◆ **About this task**
Please copy all of the records exactly, leaving nothing out.

⟨

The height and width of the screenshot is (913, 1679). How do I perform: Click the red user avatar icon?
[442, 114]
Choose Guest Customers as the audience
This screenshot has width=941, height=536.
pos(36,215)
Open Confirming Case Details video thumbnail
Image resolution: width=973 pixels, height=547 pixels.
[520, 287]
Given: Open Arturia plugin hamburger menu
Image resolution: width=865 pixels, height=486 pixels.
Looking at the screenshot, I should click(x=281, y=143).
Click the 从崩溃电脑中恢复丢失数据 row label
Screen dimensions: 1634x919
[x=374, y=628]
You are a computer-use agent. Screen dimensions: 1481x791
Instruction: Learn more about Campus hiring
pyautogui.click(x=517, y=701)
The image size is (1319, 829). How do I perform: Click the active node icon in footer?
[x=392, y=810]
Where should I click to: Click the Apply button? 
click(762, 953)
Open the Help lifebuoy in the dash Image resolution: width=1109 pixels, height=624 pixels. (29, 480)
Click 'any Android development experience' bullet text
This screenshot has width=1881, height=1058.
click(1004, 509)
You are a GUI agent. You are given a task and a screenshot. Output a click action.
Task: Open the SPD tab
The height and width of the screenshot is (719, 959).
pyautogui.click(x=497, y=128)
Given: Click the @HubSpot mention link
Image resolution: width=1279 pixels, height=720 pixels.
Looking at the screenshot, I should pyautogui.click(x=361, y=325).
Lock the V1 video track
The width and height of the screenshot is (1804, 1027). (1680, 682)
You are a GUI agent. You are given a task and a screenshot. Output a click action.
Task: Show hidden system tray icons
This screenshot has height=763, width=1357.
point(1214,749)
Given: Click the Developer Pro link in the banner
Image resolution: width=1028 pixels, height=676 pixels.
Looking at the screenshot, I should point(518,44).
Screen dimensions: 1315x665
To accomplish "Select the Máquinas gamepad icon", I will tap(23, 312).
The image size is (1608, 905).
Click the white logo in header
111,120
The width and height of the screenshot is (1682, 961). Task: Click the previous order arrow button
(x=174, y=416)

⟩

◆ **Expected answer**
The height and width of the screenshot is (913, 1679). How do I perform: Click the red user avatar icon?
[442, 114]
Choose Guest Customers as the audience
This screenshot has width=941, height=536.
pos(36,215)
Open Confirming Case Details video thumbnail
Image resolution: width=973 pixels, height=547 pixels.
[520, 287]
Given: Open Arturia plugin hamburger menu
Image resolution: width=865 pixels, height=486 pixels.
Looking at the screenshot, I should click(x=281, y=143).
Click the 从崩溃电脑中恢复丢失数据 row label
Screen dimensions: 1634x919
[x=374, y=628]
You are a computer-use agent. Screen dimensions: 1481x791
Instruction: Learn more about Campus hiring
pyautogui.click(x=517, y=701)
The image size is (1319, 829). How do I perform: Click the active node icon in footer?
[x=392, y=810]
Where should I click to: Click the Apply button? 
click(762, 953)
Open the Help lifebuoy in the dash Image resolution: width=1109 pixels, height=624 pixels. (29, 480)
Click 'any Android development experience' bullet text
This screenshot has width=1881, height=1058.
click(1004, 509)
You are a GUI agent. You are given a task and a screenshot. Output a click action.
Task: Open the SPD tab
The height and width of the screenshot is (719, 959).
pyautogui.click(x=497, y=128)
Given: Click the @HubSpot mention link
Image resolution: width=1279 pixels, height=720 pixels.
Looking at the screenshot, I should pyautogui.click(x=361, y=325).
Lock the V1 video track
The width and height of the screenshot is (1804, 1027). (1680, 682)
You are a GUI agent. You are given a task and a screenshot. Output a click action.
Task: Show hidden system tray icons
This screenshot has height=763, width=1357.
point(1214,749)
Given: Click the Developer Pro link in the banner
Image resolution: width=1028 pixels, height=676 pixels.
Looking at the screenshot, I should point(518,44).
Screen dimensions: 1315x665
To accomplish "Select the Máquinas gamepad icon", I will tap(23, 312).
The image size is (1608, 905).
Click the white logo in header
111,120
The width and height of the screenshot is (1682, 961). Task: Click the previous order arrow button
(x=174, y=416)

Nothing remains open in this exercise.